As enchentes, secas prolongadas, queimadas e ondas de calor têm CEP, cor e classe social. Seus efeitos recaem com mais força sobre populações periféricas, comunidades tradicionais, quilombolas, indígenas, ciganos e grupos historicamente marginalizados. Em outras palavras, a emergência climática escancara desigualdades antigas e produz novas injustiças.

Não basta, portanto, discutir metas abstratas de sustentabilidade ou repetir slogans verdes. A agenda ambiental do século XXI precisa incorporar, de forma definitiva, a dimensão da justiça social e racial. Isso significa reconhecer que aqueles que menos contribuíram para a degradação ambiental costumam ser os que mais sofrem suas consequências.

No Brasil, essa realidade se impõe com clareza. Comunidades tradicionais espalhadas por todos os biomas nacionais preservam saberes ancestrais, modos sustentáveis de produção e relações equilibradas com a natureza. São populações que conhecem o ritmo das águas, o manejo da terra, a proteção das sementes e o uso racional dos recursos naturais. Enquanto parte do modelo econômico dominante se ancora na exaustão dos ecossistemas, esses grupos oferecem exemplos concretos de convivência respeitosa com o meio ambiente.

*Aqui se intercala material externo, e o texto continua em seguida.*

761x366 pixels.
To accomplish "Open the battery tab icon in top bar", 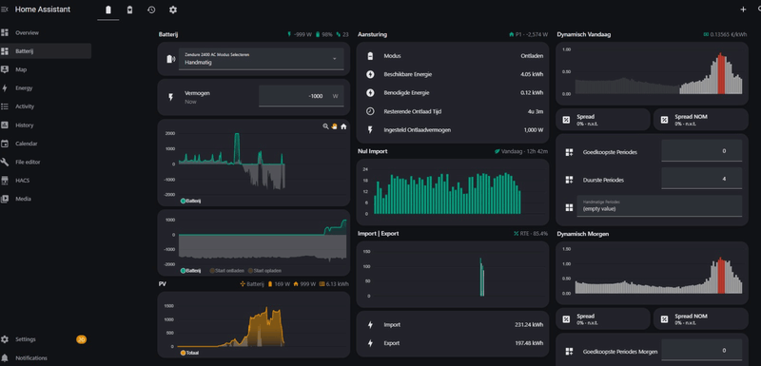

É preciso inverter a lógica histórica que os tratou como obstáculos ao “progresso”. Quilombolas, indígenas, ribeirinhos, extrativistas e ciganos não representam atraso algum. Ao contrário: guardam experiências valiosas para a construção de um futuro sustentável. Proteger seus territórios, assegurar seus direitos e ampliar sua participação nas decisões públicas não é favor estatal — é estratégia inteligente de país.

Quando se fala em transição ecológica, convém perguntar: transição para quem? Se o novo modelo econômico repetir exclusões antigas, estaremos apenas pintando de verde velhos privilégios. O desenvolvimento sustentável precisa gerar renda, segurança alimentar, acesso a políticas públicas e dignidade para quem vive nos territórios historicamente esquecidos.

O Dia da Terra, portanto, não deve ser apenas uma celebração simbólica. É um chamado político e moral. O planeta não será salvo apenas por tecnologia, mercados de carbono ou discursos protocolares em conferências internacionais. Será salvo quando a proteção ambiental caminhar lado a lado com democracia, inclusão e respeito aos povos que há séculos sabem cuidar da terra.

Sem justiça social, não haverá justiça climática. E sem ouvir aqueles que vivem em profunda conexão com a natureza, seguiremos procurando soluções onde elas nunca estiveram.